189 Ill. 165 | Ill. | 1901
delivered the opinion of the court:
Richard C. Gunning, the plaintiff in error, was indicted and convicted of corruptly proposing to receive a bribe to influence his official action as assessor of the town of South Chicago by reducing the assessment which had been made for purposes of taxation on a certain lot in Chicago, and was adjudged to pay a fine of $3500, under sections 31 and 32 of the Criminal Code. The Appellate Court having affirmed the judgment* Gunning sued out this writ of error to bring the record before this court for review.
The indictment consisted of thirty counts, all charging the same offense, varying in manner of stating particular facts, but none of them alleged that the real estate upon which the assessment was sought to be reduced was situated in the town of South Chicago, of which town Gunning was assessor. The court overruled the motion of the defendant below to quash the indictment, and although it was proved on the trial that the lot in question was in the town of South Chicago, such proof would not, of course, cure such a defect in the indictment, if defect it was, for proofs without allegations are as ineffectual as allegations without proofs.
The evidence upon the issue of guilt or innocence was conflicting and irreconcilable, but the most serious question presented to us is upon the assignment of error that the court erred in refusing to quash the indictment. A case involving such an offense is of grave importance to the public and demands careful consideration, and such a consideration we have endeavored to give it.
The charge in each of the counts was, in substance, that said Richard C. Gunning was the duly elected and qualified assessor of said town of South Chicago, and while acting as such officer, on, to-wit, etc., unlawfully and corruptly did propose to receive-a bribe to influence his official action as such assessor, in this: that he, said Gunning, then and there proposed to one Charles Fellows that upon the payment then and there by him, said Fellows, to him, said Gunning, of the sum of $1000, he, the said Gunning, would reduce the assessed valuation, to-wit, $100,000, for the taxes of the year 1897, upon the following described real estate, to-wit, lot 1 of the assessor’s re-subdivision of sub-lots 1 to 5, in block 58, of the original town of Chicago, together with the building thereon, commonly known as the “Reliance Building,” and the improvements thereon, all in said county of Cook, in the State of Illinois,' to the assessed valuation, to-wit, $91,970, which had been made on said property for the taxes of the year 1896.
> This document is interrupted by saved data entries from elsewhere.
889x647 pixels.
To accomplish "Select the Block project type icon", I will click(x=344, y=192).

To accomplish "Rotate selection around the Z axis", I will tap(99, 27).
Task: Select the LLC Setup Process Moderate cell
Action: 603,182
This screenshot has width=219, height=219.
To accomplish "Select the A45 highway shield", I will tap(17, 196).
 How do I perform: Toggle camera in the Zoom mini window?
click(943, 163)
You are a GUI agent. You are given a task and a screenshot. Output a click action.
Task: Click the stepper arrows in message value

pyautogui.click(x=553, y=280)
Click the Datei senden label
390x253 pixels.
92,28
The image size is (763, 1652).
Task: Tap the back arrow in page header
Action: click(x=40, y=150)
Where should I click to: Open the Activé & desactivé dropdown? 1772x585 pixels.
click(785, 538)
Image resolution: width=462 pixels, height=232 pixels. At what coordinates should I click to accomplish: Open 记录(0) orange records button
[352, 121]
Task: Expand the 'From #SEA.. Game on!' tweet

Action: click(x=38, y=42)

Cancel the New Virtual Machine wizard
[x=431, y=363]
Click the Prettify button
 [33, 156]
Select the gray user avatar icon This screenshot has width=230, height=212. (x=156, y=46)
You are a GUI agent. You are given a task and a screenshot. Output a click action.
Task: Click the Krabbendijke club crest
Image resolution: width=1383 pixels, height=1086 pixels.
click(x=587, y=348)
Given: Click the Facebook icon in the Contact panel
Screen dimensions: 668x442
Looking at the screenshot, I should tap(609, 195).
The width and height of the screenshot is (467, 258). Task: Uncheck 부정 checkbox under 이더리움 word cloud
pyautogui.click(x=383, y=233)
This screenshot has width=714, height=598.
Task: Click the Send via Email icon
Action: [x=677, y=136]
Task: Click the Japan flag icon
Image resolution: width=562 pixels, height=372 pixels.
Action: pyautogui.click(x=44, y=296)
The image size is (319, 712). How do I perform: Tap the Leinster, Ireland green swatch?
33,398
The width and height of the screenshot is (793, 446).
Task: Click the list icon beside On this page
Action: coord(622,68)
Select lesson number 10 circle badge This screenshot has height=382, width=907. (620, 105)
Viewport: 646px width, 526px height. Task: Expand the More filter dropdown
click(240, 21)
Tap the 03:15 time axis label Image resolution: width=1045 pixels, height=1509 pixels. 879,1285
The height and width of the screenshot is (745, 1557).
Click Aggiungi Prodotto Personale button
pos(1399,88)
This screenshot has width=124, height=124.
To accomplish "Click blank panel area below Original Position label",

It needs hardly to be stated that Gunning had, as assessor of the town of South Chicago, no power or official authority to reduce the assessment on real estate situated outside of said town. Unless, therefore, the lot in question was situated in said town he was wholly without official authority to make the reduction he is charged with having offered to make for the alleged bribe. It follows, of course, that it must appear from the indictment before it can be sustained, that said lot was situated in said town, for to the assessment of property therein Gunning’s official duty was confined. Thus, in VanDusen v. People, 78 Ill. 645, it was held that an assessor, not being authorized to assess property outside of his township, cannot lawfully administer outside of such township an oath to a person concerning his rights and credits liable to assessment, and a conviction of perjury was reversed because the evidence failed to show that the affidavit was sworn to in the township before the assessor where he had the power to administer the oath. We need not, however, dwell on this branch of the question, for there is no controversy, and could be none, between counsel respecting it.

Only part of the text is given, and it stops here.